Absolutely. This involves a short operation, in which a second lens implant – called a piggyback implant – is inserted on top of the already existing lens implant. The piggyback lens allows us to modify either the toricity or/and power of the original implant. This allows us to fine-tune the focus of the eye and to convert a lens implant from a monofocal to a multifocal.
Why is it necessary to fine-tune the lenses after cataract surgery?
Before we do cataract surgery, we take measurements of the eyeball, looking at the curvature of the cornea and axial length of the eye. These measurements are then put into a formula to estimate the size of the implant that the patient needs to see at the chosen distance (near, intermediate or far). These formulae have been refined over the years and are now more accurate than ever. Even so, they make certain assumptions which may not hold true for all patients. This means that for some patients, the predicted outcome may not materialise. To deal with these surprise outcomes, implants can be fine-tuned with a piggy-back lens implant to modify the focus of the first implant.
Other reasons why fine-tuning may be necessary include:
- The patient isn’t happy with the outcome of their cataract operation as was previously planned.
- The patient decides they want to become as spectacle-independent as possible after their operation. This may be because they have had a standard implant and wish to convert it to a multi-focal and/or toric lens implant in order to see better and more without glasses.
- The shape of the eyeball can sometimes change over time, meaning that patients can become spectacle-dependent again (this happens in 5-10% of cases) some time after their original surgery. It is relatively simple to remove the old piggyback implant (if they have already had one) and put a new one in.
All in all, fine-tuning the implants is about modifying the outcome and correcting astigmatism and reducing the dependence on spectacles after cataract surgery.
What does fine-tuning the lens implants involve?
First, the patient has a consultation with a specialist to discuss what they want to achieve in terms of fine-tuning their implants.
Measurements will be made by opticians for glasses (post-operative refraction). Further measurements will be made by the consultant ophthalmologist. Based on these measurements, we make calculations using special formulae for the piggy-back lens implant size and type. The incision site will also be calculated using the measurements made. The piggyback lens implants are then ordered from the appropriate manufacturing company.
The patient comes into hospital for the procedure, which is very similar to cataract surgery, but quicker.
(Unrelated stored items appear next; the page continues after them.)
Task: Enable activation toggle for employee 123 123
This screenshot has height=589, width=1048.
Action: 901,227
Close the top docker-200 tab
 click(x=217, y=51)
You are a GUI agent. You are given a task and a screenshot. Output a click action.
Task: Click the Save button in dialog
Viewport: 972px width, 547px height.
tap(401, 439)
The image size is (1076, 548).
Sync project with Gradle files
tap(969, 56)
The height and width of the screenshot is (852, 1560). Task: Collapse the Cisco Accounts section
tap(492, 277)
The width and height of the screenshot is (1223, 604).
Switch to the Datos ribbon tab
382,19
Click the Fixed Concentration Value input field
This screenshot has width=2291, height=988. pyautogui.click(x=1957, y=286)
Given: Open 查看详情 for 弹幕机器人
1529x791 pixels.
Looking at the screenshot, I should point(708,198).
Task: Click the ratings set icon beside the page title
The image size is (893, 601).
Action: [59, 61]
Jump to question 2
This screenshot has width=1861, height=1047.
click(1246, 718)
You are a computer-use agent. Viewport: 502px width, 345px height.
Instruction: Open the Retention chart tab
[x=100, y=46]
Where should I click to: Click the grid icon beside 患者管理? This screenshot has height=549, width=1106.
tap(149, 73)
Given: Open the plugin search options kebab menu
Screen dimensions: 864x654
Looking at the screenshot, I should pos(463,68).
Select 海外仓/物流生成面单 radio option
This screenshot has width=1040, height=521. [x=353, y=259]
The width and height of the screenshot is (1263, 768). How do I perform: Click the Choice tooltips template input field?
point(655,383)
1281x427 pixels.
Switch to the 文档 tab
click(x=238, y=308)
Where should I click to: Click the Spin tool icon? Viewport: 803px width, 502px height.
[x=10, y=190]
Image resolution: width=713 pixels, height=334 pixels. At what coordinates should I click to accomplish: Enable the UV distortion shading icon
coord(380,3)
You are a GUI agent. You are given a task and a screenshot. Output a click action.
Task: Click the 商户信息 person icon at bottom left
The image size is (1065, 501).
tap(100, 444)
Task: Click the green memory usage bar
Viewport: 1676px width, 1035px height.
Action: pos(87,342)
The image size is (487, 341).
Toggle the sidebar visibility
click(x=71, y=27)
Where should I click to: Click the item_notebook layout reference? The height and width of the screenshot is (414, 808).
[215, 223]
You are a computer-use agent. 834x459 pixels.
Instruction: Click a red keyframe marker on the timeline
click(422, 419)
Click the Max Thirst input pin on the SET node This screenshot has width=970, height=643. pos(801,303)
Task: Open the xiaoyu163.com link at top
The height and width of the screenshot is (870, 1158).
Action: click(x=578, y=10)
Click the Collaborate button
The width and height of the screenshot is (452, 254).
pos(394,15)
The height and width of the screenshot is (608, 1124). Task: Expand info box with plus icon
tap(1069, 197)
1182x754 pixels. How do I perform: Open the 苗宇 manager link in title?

The patient can almost always go home on the same day.
The operation is done under drop anaesthetic in an operating theatre. As with cataract surgery, there is a follow-up appointment the next day and again about two weeks after the operation. Eye drops are taken four times a day during this period, after which these are reduced gradually.
What are the advantages and risks?
The advantages are more-or-less the same as that of a cataract operation, although it is somewhat less risky because the operation is much shorter.
- Piggyback lenses allow us to make patients' vision as they like it and fine-tune focus if they were not happy with the original lens implant.
- Reduces spectacle dependence after cataract surgery.
- Haemorrhage and infection (1 in 10,000)
- Loss of vision (1 in 10,000)
These risks are very, very small. The risk of serious complications are less than 1/10,000.